Agents(代理) and tools(工具)¶

什么是 Agent (代理) ?¶

大型语言模型（LLMs）可以处理各种各样的任务，但它们通常难以处理逻辑、计算和搜索等基本任务。当在提示他们在表现不佳的领域进行生成时，往往无法直接生成我们期望的答案。

克服这个缺点的方法之一是创建一个Agent。Agent是一个使用LLM作为引擎的系统，它可以访问称为Tools的功能。这些Tools是用于执行任务的功能，同时也包含使 Agent 能够正确使用它们的描述信息。

Agents的程序可编程为：

设计一系列动作(Actions)和工具(Tools)并一次性运行它们，例如CodeAgent。
逐个计划并执行操作或工具，等待每个操作的结果，根据结果和计划再启动下一个操作，例如ReactJsonAgent。

Agent 的类型¶

CodeAgent¶

该 Agent 有一个确定的规划和执行步骤，会生成 Python 代码来一次性执行所有的操作。它能够为其工具处理不同的输入和输出类型，因此它是多模态任务的推荐选择。

ReactJsonAgent¶

这是解决推理型任务的首选 Agent ，因为ReAct框架（Yao等人，2022年）使 Agent 在执行后会观察之前的结果再决定下一步，使得每一步都建立在有效思考的基础上。

我们实现了两个版本的ReactJsonAgent：

ReactJsonAgent 在其输出中将工具调用生成为 JSON。
ReactCodeAgent 是一种新型的 ReactJsonAgent，它能够通过工具调用生成代码的二进制表示形式(Blob)，这对于具有强大编码能力的 LLMs 非常有效。

阅读将开源 LLMs 作为 LangChain Agents 博客文章，了解更多关于 ReAct Agent 的信息。

Agent_ManimCE

ReAct

下面展示的是 ReactCodeAgent 如何解决问题的过程和输出内容：

In [ ]:

agent.run(
    "How many more blocks (also denoted as layers) in BERT base encoder than the encoder from the architecture proposed in Attention is All You Need?",
)

如何构建 Agent？
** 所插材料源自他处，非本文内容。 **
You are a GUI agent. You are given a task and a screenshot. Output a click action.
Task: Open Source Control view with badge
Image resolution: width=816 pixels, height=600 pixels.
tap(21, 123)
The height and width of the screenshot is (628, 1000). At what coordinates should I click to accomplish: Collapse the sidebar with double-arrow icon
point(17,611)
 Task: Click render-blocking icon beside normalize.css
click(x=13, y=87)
¶

要初始化 Agent ，你需要以下参数：

LLM（大型语言模型）：作为 Agent 的核心动力源，LLM负责生成 Agent 所需的输出。 Agent 本身并非纯粹的LLM，而是依托LLM进行运作的程序。
提示符：这是提供给LLM引擎的指令，用以指导其生成特定的输出。
工具箱：包含 Agent 可调用的各种工具， Agent 将从中选择合适的工具来执行任务。
解析器：用于从LLM的输出中提取信息，确定需要调用哪些工具以及相应的参数。

在初始化过程中，工具的属性会被用来生成工具描述，这些描述随后会被嵌入到 Agent 的提示符中，以确保 Agent 清楚了解可用的工具及其适用场景。

首先，需要安装 Agent 附加程序，它将自动安装所有的默认依赖项，为后续的 Agent 系统配置奠定基础。

In [ ]:

pip install transformers[agents]

通过定义一个接受消息列表并返回文本的 llm_engine 方法来构建 LLM 引擎。此调用还需要接受一个停止参数，该参数提示模型何时停止生成。

In [ ]:

from huggingface_hub import login, InferenceClient

login("<YOUR_HUGGINGFACEHUB_API_TOKEN>")

client = InferenceClient(model="meta-llama/Meta-Llama-3-70B-Instruct")
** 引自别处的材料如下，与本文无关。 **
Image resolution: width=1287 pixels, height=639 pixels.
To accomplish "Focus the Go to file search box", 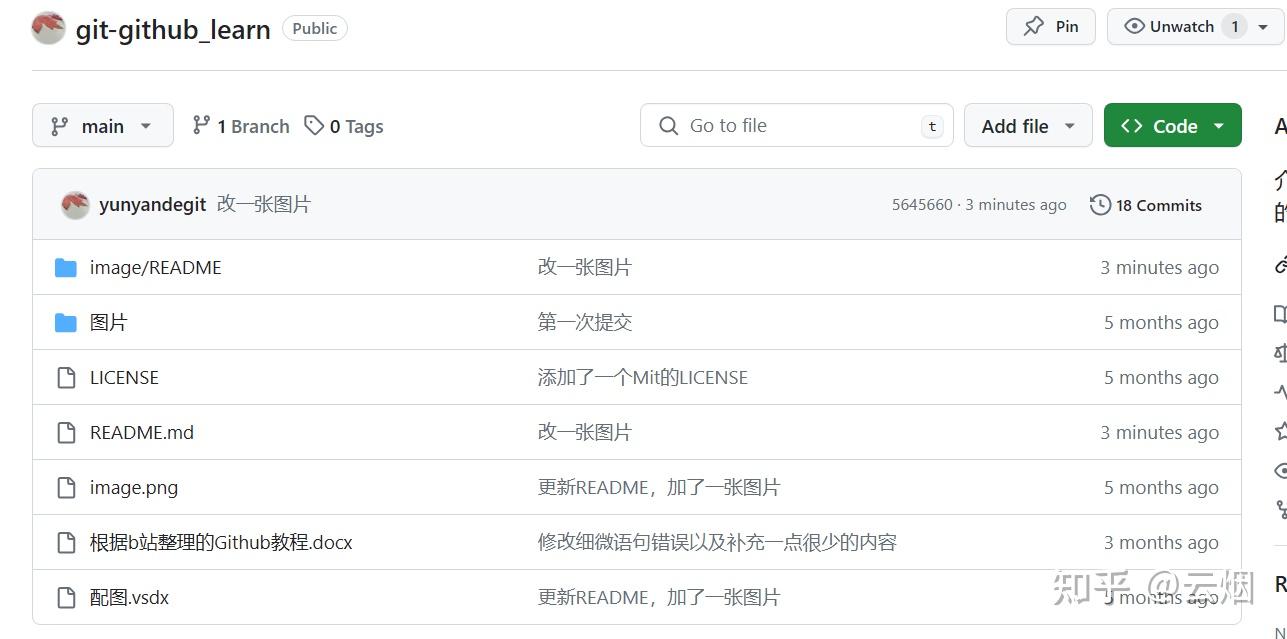I will click(x=796, y=126).
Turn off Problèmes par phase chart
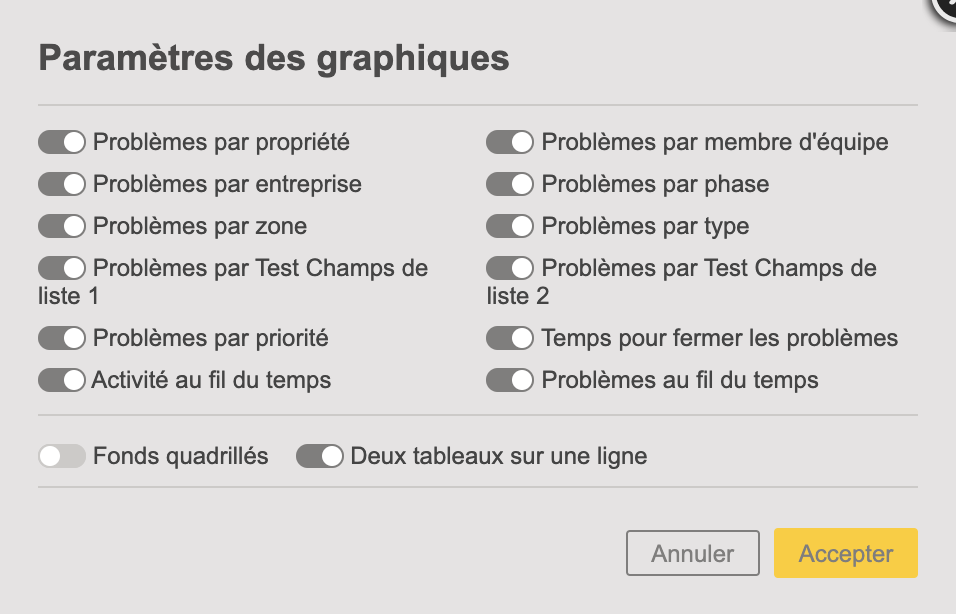This screenshot has height=614, width=956. (510, 184)
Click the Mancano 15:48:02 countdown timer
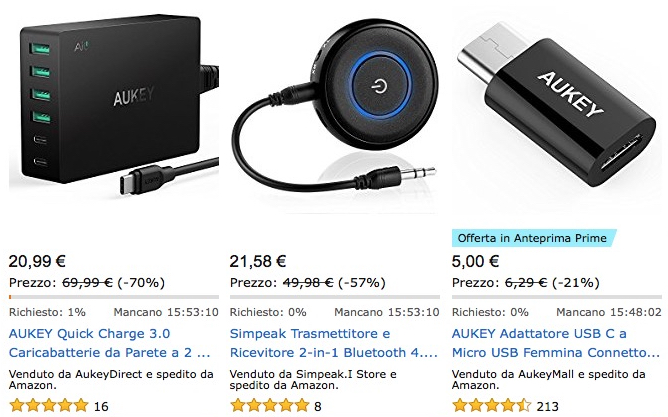668x417 pixels. pos(609,312)
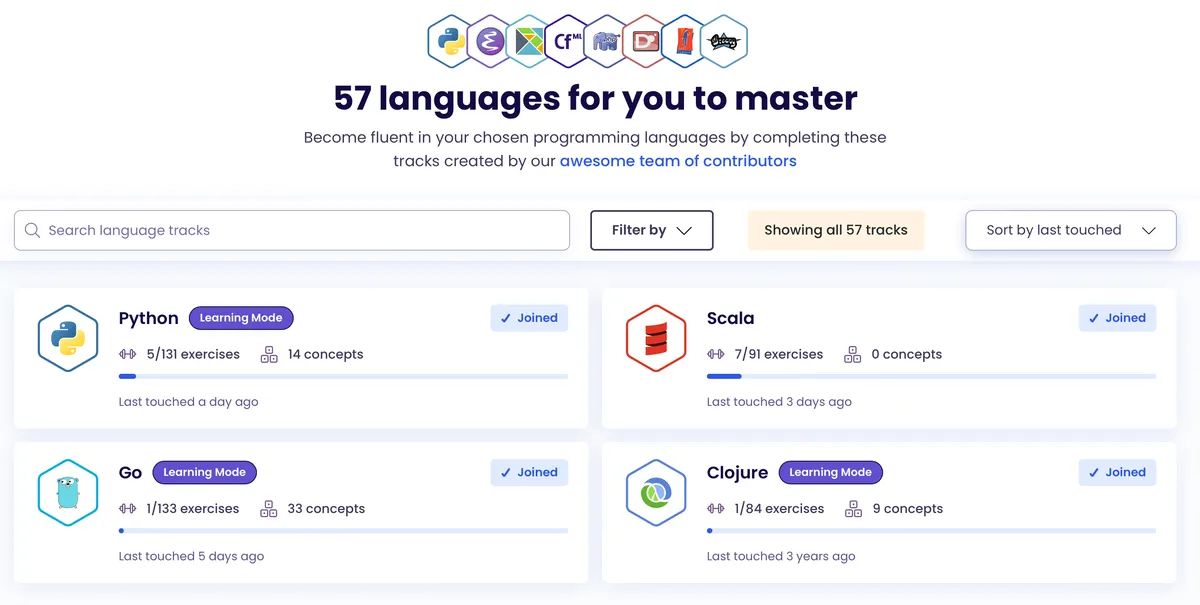Click the Clojure track logo

click(656, 492)
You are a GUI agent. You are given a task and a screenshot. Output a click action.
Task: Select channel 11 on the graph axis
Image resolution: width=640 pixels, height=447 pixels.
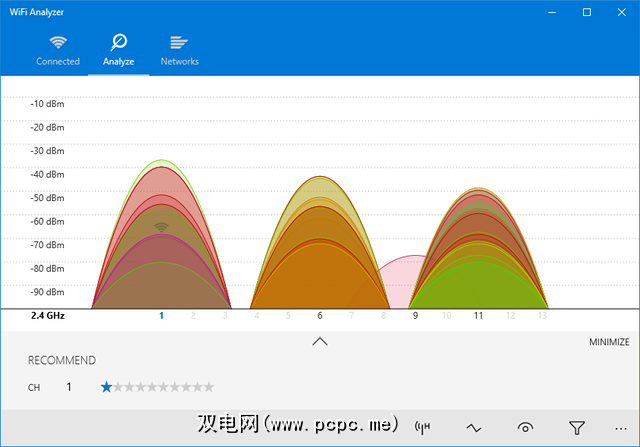pyautogui.click(x=478, y=316)
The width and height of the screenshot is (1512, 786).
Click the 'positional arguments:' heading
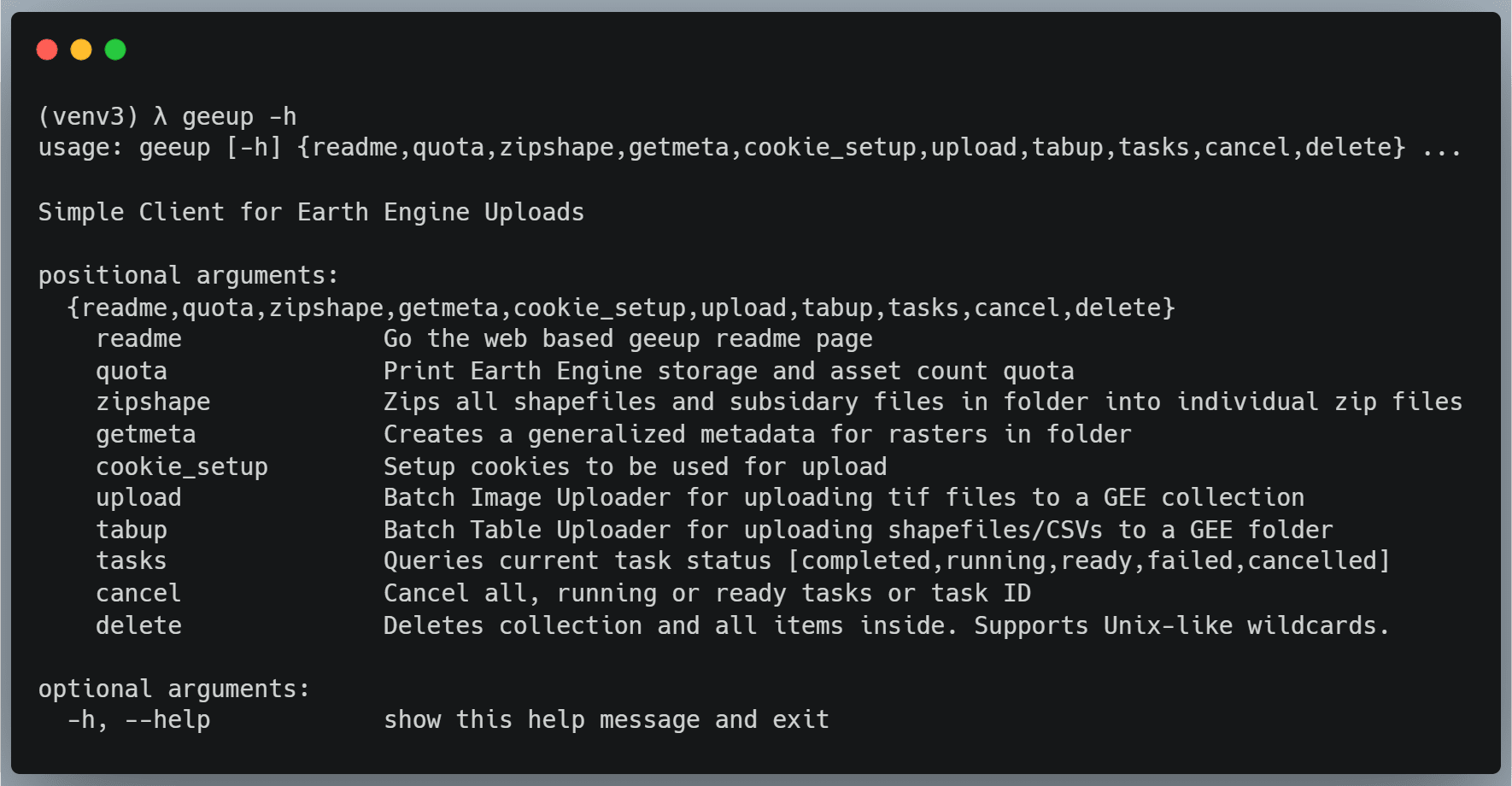pos(189,276)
def llm_engine(messages, stop_sequences=["Task"]) -> str:
    response = client.chat_completion(messages, stop=stop_sequences, max_tokens=1000)
    answer = response.choices[0].message.content
    return answer

你可以使用 llm_engine 方法，但需要遵守以下几点：

输入格式：输入消息必须是列表，里面包含字典，字典的键和值都是字符串(List[Dict[str，str]])。
输出格式：返回的结果是一个字符串(str)。
停止生成：当遇到指定的停止序列(stop_sequences)时，输出会停止。

此外，llm_engine 还支持一个叫“语法”的参数。如果你在创建 Agent 时设置了语法，这个参数会一起传给 llm_engine，确保生成的输出格式正确。

你还需要提供一个叫 tools 的参数，它接受一个工具列表，这个列表可以是空的。如果你想要添加一些默认工具，可以设置 add_base_tools=True。

现在，你可以创建一个 Agent 并运行它（比如 CodeAgent）。为了方便使用，我们还提供了两种引擎：

TransformersEngine：可以创建一个具有预初始 pipeline 的TransformersEngine，在你的电脑上使用 transformers 库进行推理。
HfApiEngine：HfApiEngine 是一个专门设计的工具或类，它封装了 huggingface_hub.InferenceClient，简化了与 Hugging Face API 的交互过程。由于 Agent 行为通常需要更强大的模型，目前很难在本地运行，通过 Hugging Face 的在线服务，可以直接使用强大的预训练模型，如 Llama-3.1-70B-Instruct，这些模型在本地运行可能需要很高的计算资源。

In [ ]:

from transformers import CodeAgent, HfApiEngine

llm_engine = HfApiEngine(model="meta-llama/Meta-Llama-3-70B-Instruct")
agent = CodeAgent(tools=[], llm_engine=llm_engine, add_base_tools=True)

agent.run(
    "Could you translate this sentence from French, say it out loud and return the audio.",
    sentence="Où est la boulangerie la plus proche?",
)

你可以不定义参数llm_engine，默认情况下将创建HfApiEngine。

In [ ]:

from transformers import CodeAgent

agent = CodeAgent(tools=[], add_base_tools=True)

agent.run(
    "Could you translate this sentence from French, say it out loud and give me the audio.",
    sentence="Où est la boulangerie la plus proche?",
)

请注意，我们这里用了一个特别的参数叫 sentence。这个参数的作用是让你可以把需要处理的文本直接传给模型。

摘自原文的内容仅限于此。